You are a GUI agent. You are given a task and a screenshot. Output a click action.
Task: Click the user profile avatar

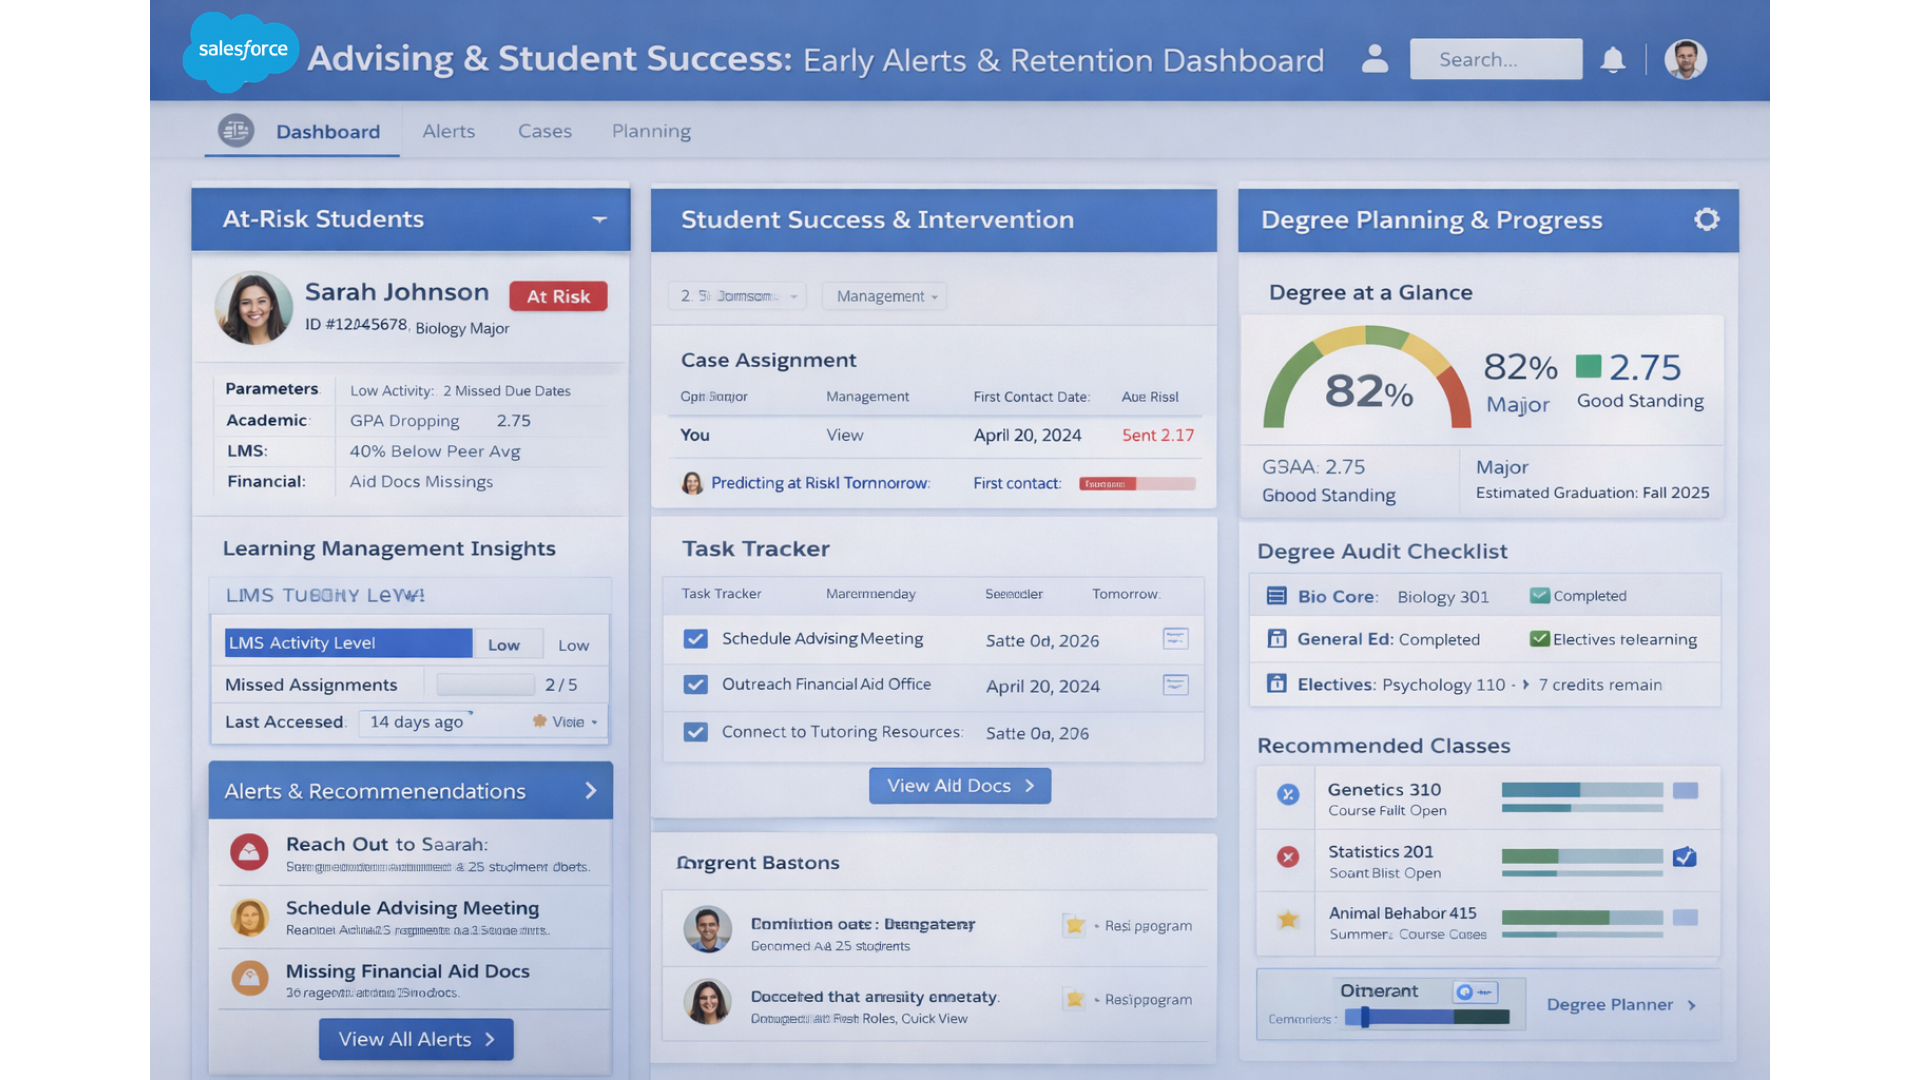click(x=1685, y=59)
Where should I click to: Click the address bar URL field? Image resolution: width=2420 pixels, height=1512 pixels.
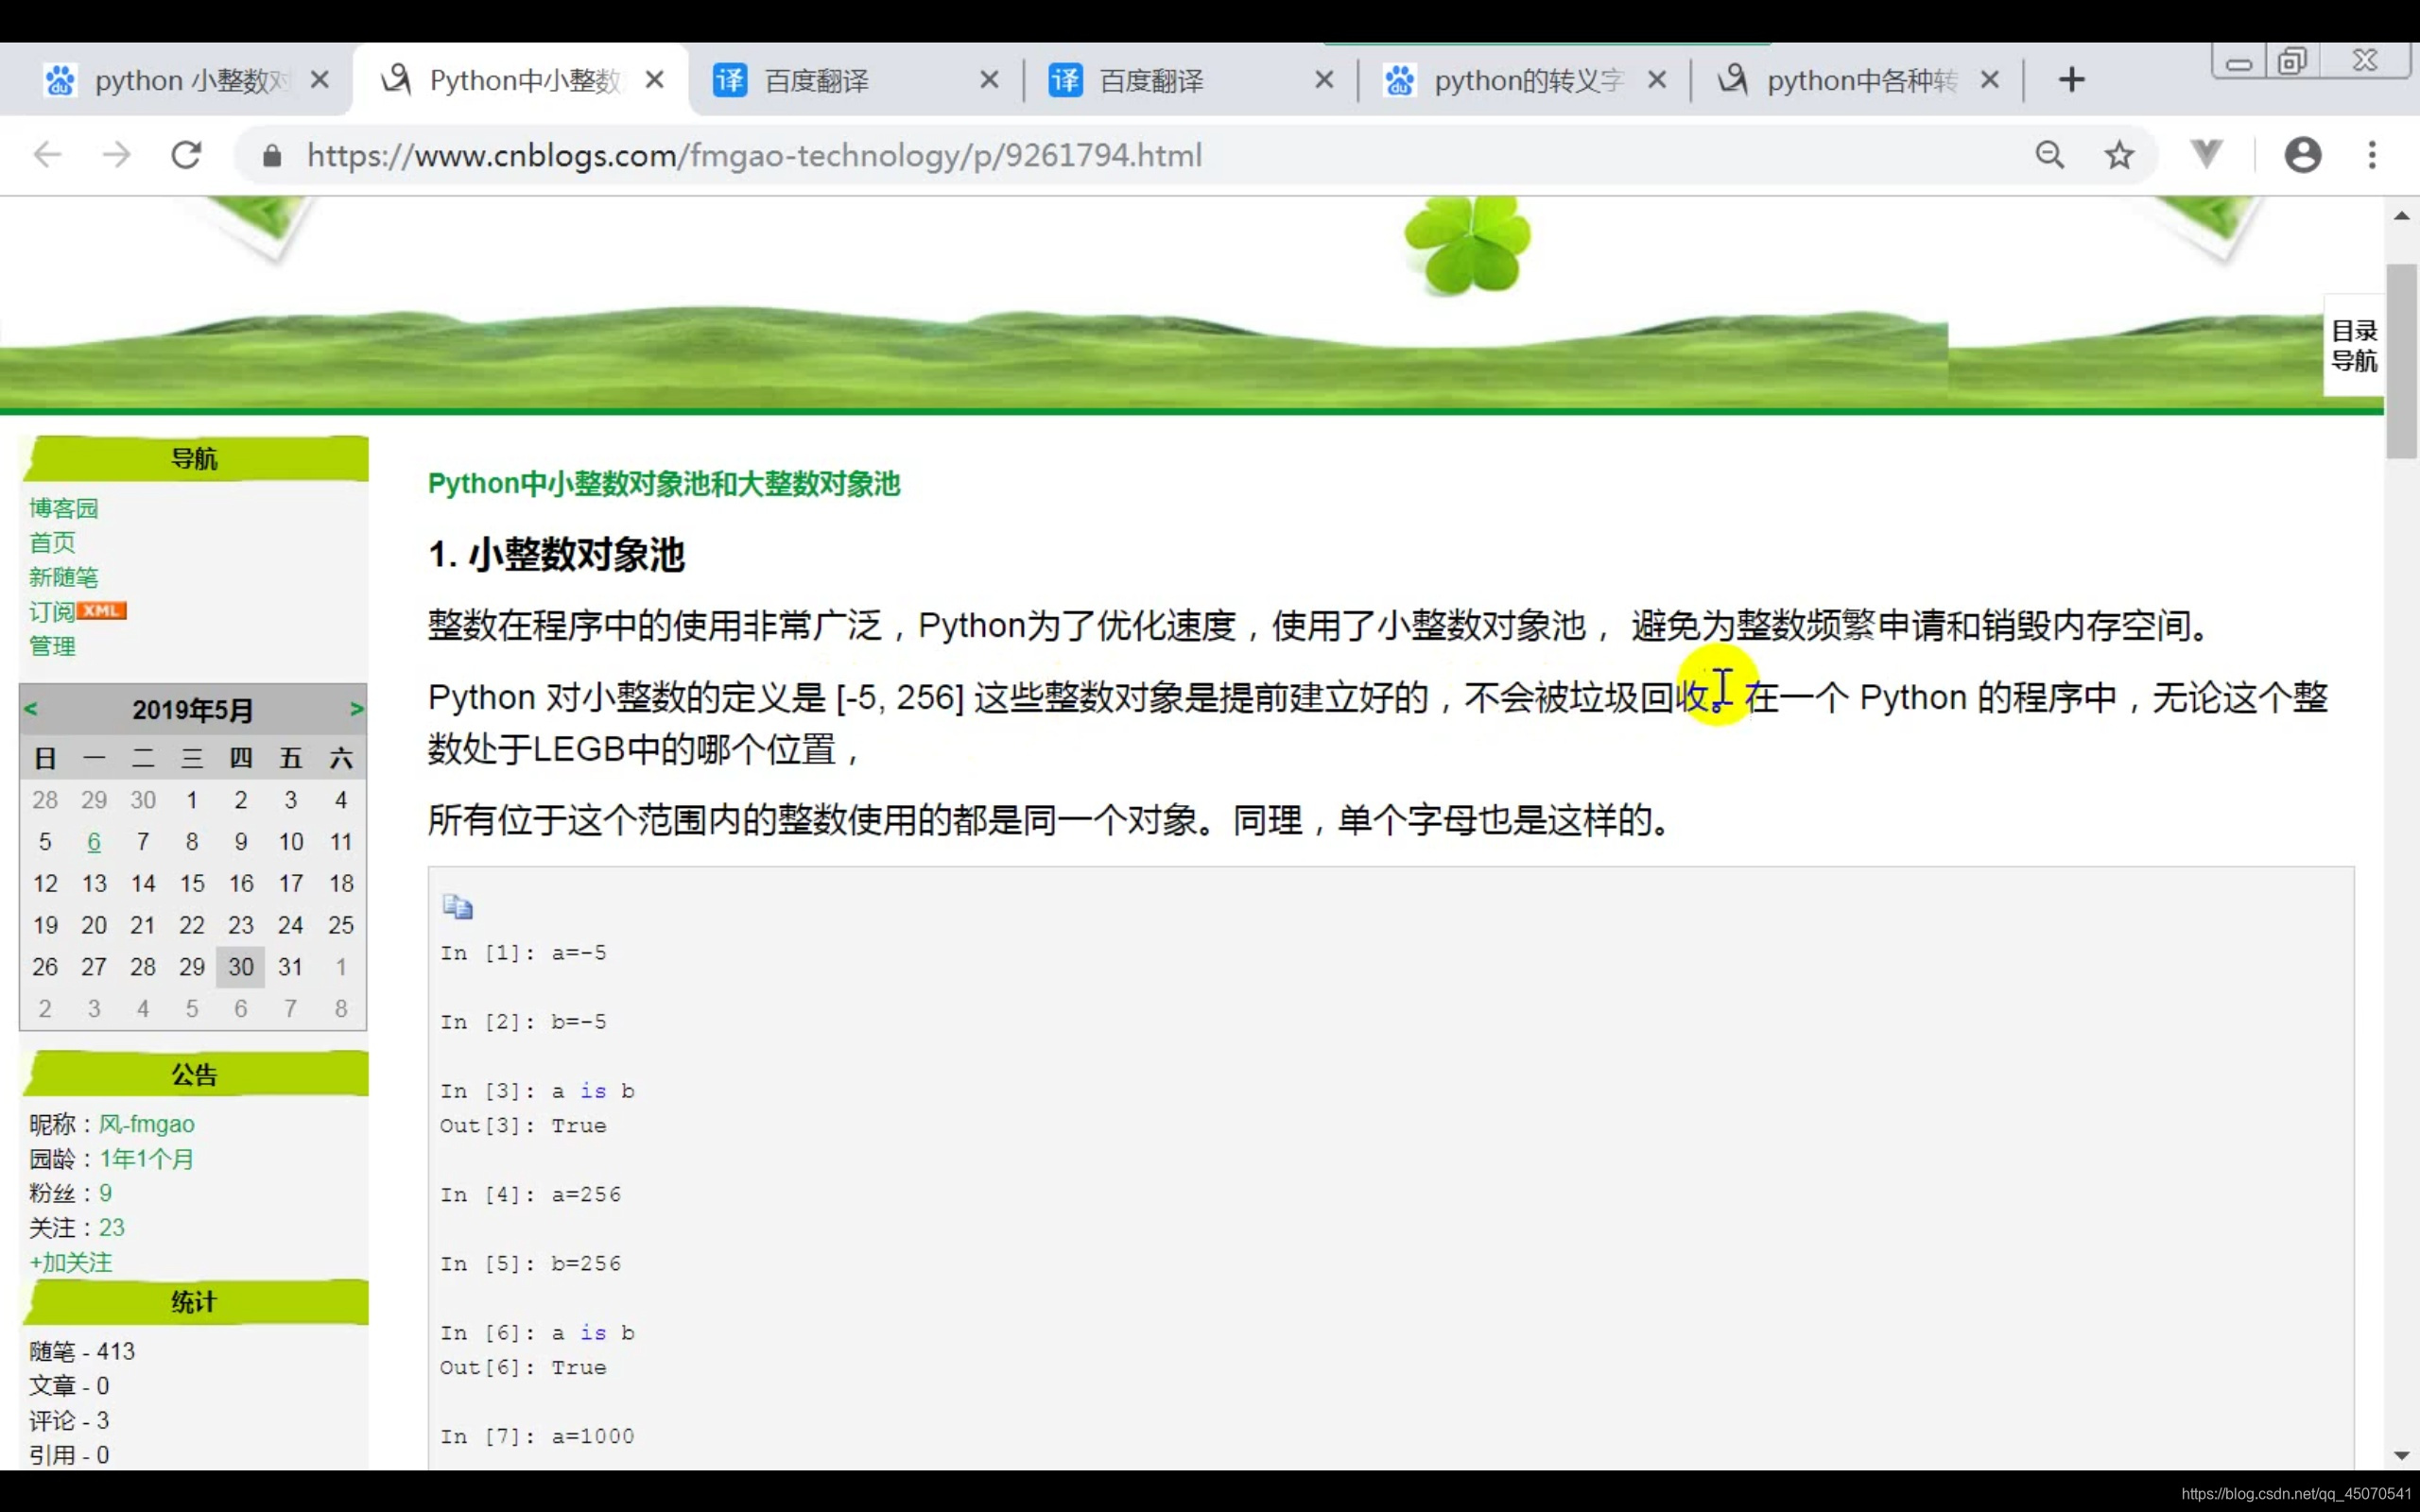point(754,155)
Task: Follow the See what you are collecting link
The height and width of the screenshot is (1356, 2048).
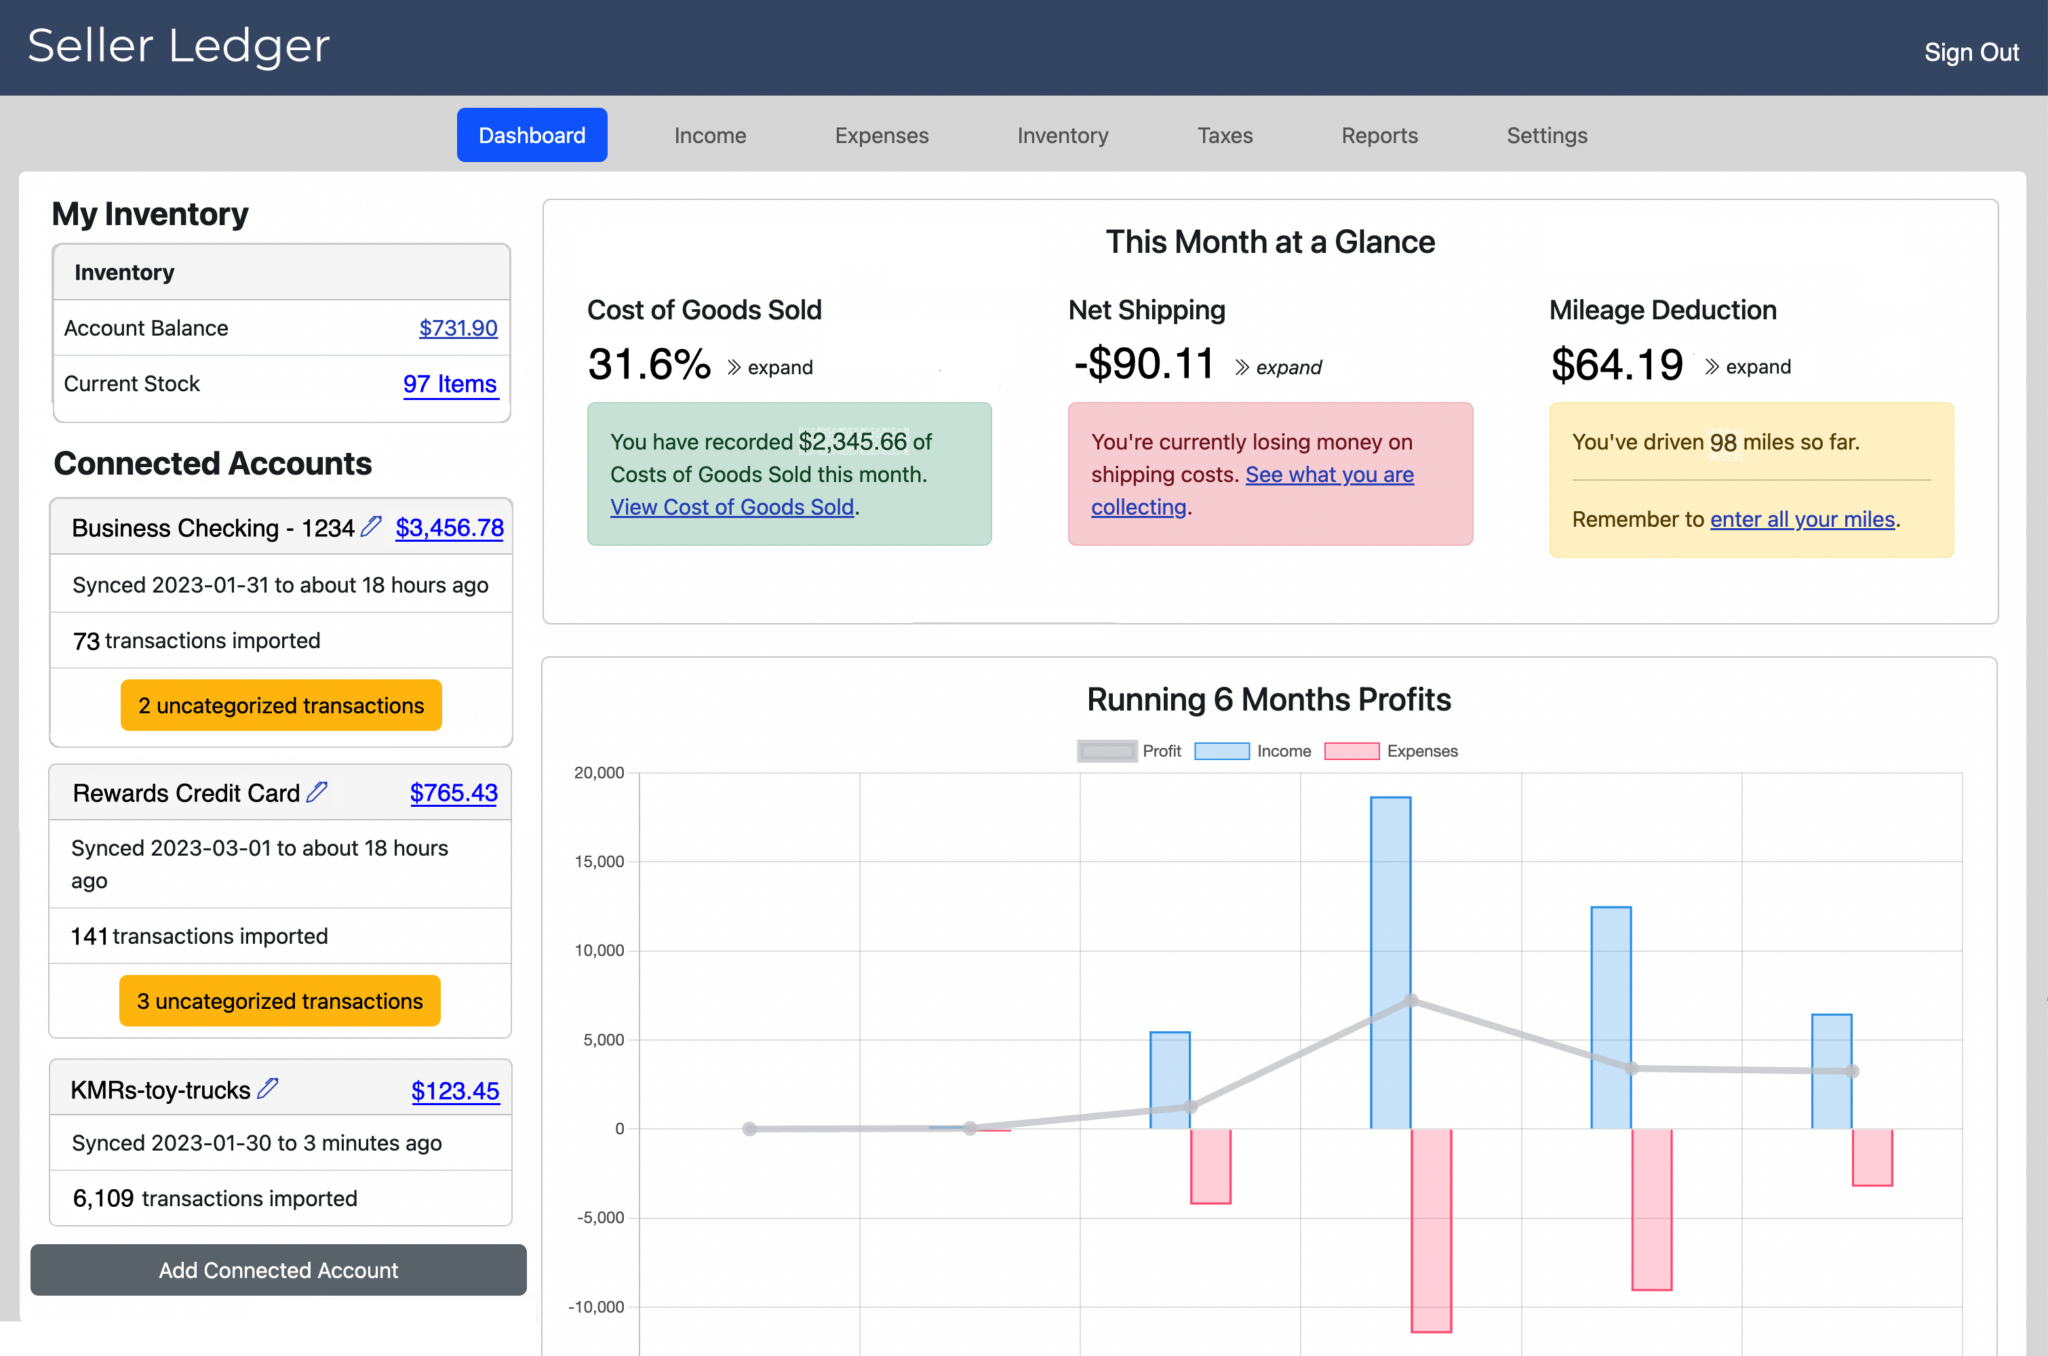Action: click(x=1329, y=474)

Your task: Where a picture appears in the records above, omit it, and transcribe exactly the stretch of lines from the one with "Task: Click the user profile avatar" through the one with "Task: Follow the".

Solved problem:
Task: Click the user profile avatar

click(x=1685, y=59)
Where should I click to: Click the address bar URL field? Image resolution: width=2420 pixels, height=1512 pixels.
point(754,155)
Task: Follow the See what you are collecting link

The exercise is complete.